Mas eu não tenho nada a esconder

[…] Ao dizer que você não precisa ou não liga para ter privacidade porque não tem nada a esconder, está assumindo que ninguém deveria, nem poderia, conseguir esconder nada — incluindo status de imigração, históricos de desemprego e de saúde. Você está assumindo que ninguém, nem mesmo você, pode se recusar a revelar para qualquer um informações sobre suas crenças religiosas, afiliações políticas, ou preferências sexuais tão casualmente quanto alguns escolhem compartilhar um filme ou seus gostos musicais e de leitura.”  Edward Snowden

Nos sentimos justificados quando informações de anos atrás são usadas para desmascarar um abusador, como no caso Gabriel Monteiro, mas esse mesmo mecanismo está apontado para todos nós, e foi usado para forjar acusações contra Julian Assange por ter divulgado os crimes de guerra do governo americano durante as guerras do Iraque e Afeganistão.  Por mais enojado que eu esteja com o caso Gabriel Monteiro, ele está sendo o exemplo perfeito de como a coleta de dados não é feita porque temos algo a esconder, mas sim para já ter uma forma de manipular e neutralizar qualquer pessoa, empresa, ou governo que um dia incomode o dono dessas informações.

Ta. Mas não tem nada que possamos fazer quanto a isso, não?

Para defender a liberdade no século XXI, não basta ser apenas defensor da liberdade econômica, da descriminalização da maconha, ou dos direitos LGBT+. É preciso também defender com o mesmo afinco a privacidade online, pois a batalha pela nossa privacidade é travada todo dia: já nas primeiras semanas do governo Bolsonaro, políticos foram à China para aprender o know how de como aplicar um sistema de crédito social no Brasil (abandonado por pressão popular) e, mais recentemente, correm para implementar o real digital, capaz de guardar um histórico de todas as transações feitas pelos usuários e suspender o uso caso necessário.

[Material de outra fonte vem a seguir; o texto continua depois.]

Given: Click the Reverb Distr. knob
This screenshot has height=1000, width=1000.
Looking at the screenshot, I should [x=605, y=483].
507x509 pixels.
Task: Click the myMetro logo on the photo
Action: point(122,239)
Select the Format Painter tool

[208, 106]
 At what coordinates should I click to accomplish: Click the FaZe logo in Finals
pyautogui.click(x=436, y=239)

Se a luta pela privacidade online for perdida, os direitos a uma vida pública e uma privada de John Locke serão perdidos para sempre. Sim. Ficamos felizes de ver isso sendo usado para “o bem” no caso Gabriel Monteiro, mas quanto tempo até normalizamos publicar nome e endereço reais das contas anônimas para que sejam perseguidas por suas ideias? Isso acaba de acontecer lá fora com o Washington Post expondo a conta @libsoftiktok, mas os EUA tem a primeira emenda para protegê-los, enquanto nós temos o Xandão. 

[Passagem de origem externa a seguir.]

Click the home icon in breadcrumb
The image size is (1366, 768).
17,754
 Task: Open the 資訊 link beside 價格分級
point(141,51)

Como fazer para se proteger

Pra começar? Largue o Chrome. Substitua-o por alternativas como Firefox ou Brave. Não reutilize senhas e faça suas buscas anônimas no Tor. Substitua o Whatsapp pelo Signal ou o chat secreto do Telegram para conversas sensíveis.  Recomendações adicionais sobre o que baixar e como agir podem ser encontradas em https://www.privacytools.io/.

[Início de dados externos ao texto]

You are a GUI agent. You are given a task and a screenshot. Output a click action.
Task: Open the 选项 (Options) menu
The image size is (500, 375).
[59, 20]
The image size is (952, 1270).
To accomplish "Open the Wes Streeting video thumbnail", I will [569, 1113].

O importante é, acima de tudo, buscar proteger sua privacidade online da forma que puder e defender as causas da privacidade com o mesmo afinco de qualquer outra causa. Tenha em mente que suas informações estão sendo coletadas não pelo que você fez mas, como vimos com o Gabriel Monteiro, para te destruir se um dia virar um obstáculo ao poder estabelecido. Essa é a chamada 5ª geração da guerra (a 4ª era o terrorismo), e aqueles que a ignoram correm o risco de um dia acordarem numa tirania autoritária sem nenhuma liberdade para reagir.